More than 85% of companies surveyed have some collaborative relationship between the accounts payable and procurement departments, says TAPN’s latest AP report.
One of the biggest changes occurring within enterprises is the breaking down of silos and the increasing collaboration between accounts payable and purchasing. Now, The Accounts Payable Network (TAPN) notes that development in its State of Accounts Payable 2015 report. The survey of almost 600 predominantly North American companies, ranging in revenue from under $5 million to over $5 billion, covers a wide range of topics relevant to AP; among them, the consistent move towards centralization of functions.
The report states that although there has been an ongoing conversation for the need to create a more cohesive relationship between the two functions, that conversation is increasingly being turned into action. One reason for this, though not specifically stated in the report, is an understanding that procure-to-pay is less a series of functions than it is an end-to-end process. This makes the need for open communication and collaboration more important than ever:
- 42% of companies stated that AP and purchasing are well coordinated
- 33% indicated that some collaboration exists
- 11% actually have AP as part of the purchasing group/department
- Only 12% said that there was no collaboration at all, and 2% indicated some other structure
Looking at the total number, more than 85% of companies surveyed now have a collaborative working relationship between their accounts payable department and their purchasing department. This has also increased the interest in and move towards automating these processes. Five years ago, the report notes, improving processes was the top concern for AP. That is still the case; however, the second biggest concern was on-time payments. That has been surpassed by automating manual processes. This makes total sense since companies have found that automation is the pathway that leads to improved processes.
Yet, with this in mind, the ability to get capital expense dollars for AP automation and process improvement is still lagging. The TAPN report finds that a disappointing 71% of the respondents find it is somewhat or extremely difficult to access those dollars. Only 5% find it not at all difficult. And even more disappointing, though acknowledged by most people in the profession, a majority of companies (52%) are still married to paper when it comes to receiving invoices, while only 13% receive them electronically. This will undoubtedly change as e-invoicing becomes mandated in more and more situations and as companies come to better understand the increased efficiencies, savings, and business intelligence that can be found through automating the entire P2P process.
So where is this headed?

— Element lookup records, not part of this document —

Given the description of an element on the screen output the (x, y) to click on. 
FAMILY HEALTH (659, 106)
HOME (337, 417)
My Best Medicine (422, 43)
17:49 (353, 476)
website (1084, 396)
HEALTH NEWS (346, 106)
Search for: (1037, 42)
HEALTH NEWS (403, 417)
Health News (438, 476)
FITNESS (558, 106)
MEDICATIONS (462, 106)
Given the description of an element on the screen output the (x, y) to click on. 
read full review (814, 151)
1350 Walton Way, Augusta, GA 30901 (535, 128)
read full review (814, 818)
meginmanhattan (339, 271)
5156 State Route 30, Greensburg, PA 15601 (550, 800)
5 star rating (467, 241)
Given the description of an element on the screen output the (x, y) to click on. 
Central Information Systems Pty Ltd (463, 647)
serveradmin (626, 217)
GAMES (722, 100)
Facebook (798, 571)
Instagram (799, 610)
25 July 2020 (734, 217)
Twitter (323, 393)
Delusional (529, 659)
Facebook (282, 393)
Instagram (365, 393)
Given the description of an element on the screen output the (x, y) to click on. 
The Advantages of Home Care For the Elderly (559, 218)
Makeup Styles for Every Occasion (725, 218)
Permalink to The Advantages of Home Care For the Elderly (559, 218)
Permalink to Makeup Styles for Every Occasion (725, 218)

I’ll let the report speak for itself: “The advance in accounts payable operations and, therefore, performance is gradual. Nevertheless, from 2012 until 2015, progress can be seen in the broad picture of the continuum, from accounts payable as it has been for a very long time to accounts payable as it can be and is becoming. Through centralization, shared services, process improvement, automation and end-to-end thinking, organizations are changing how accounts payable is done and as a result, beginning to capture value from it.”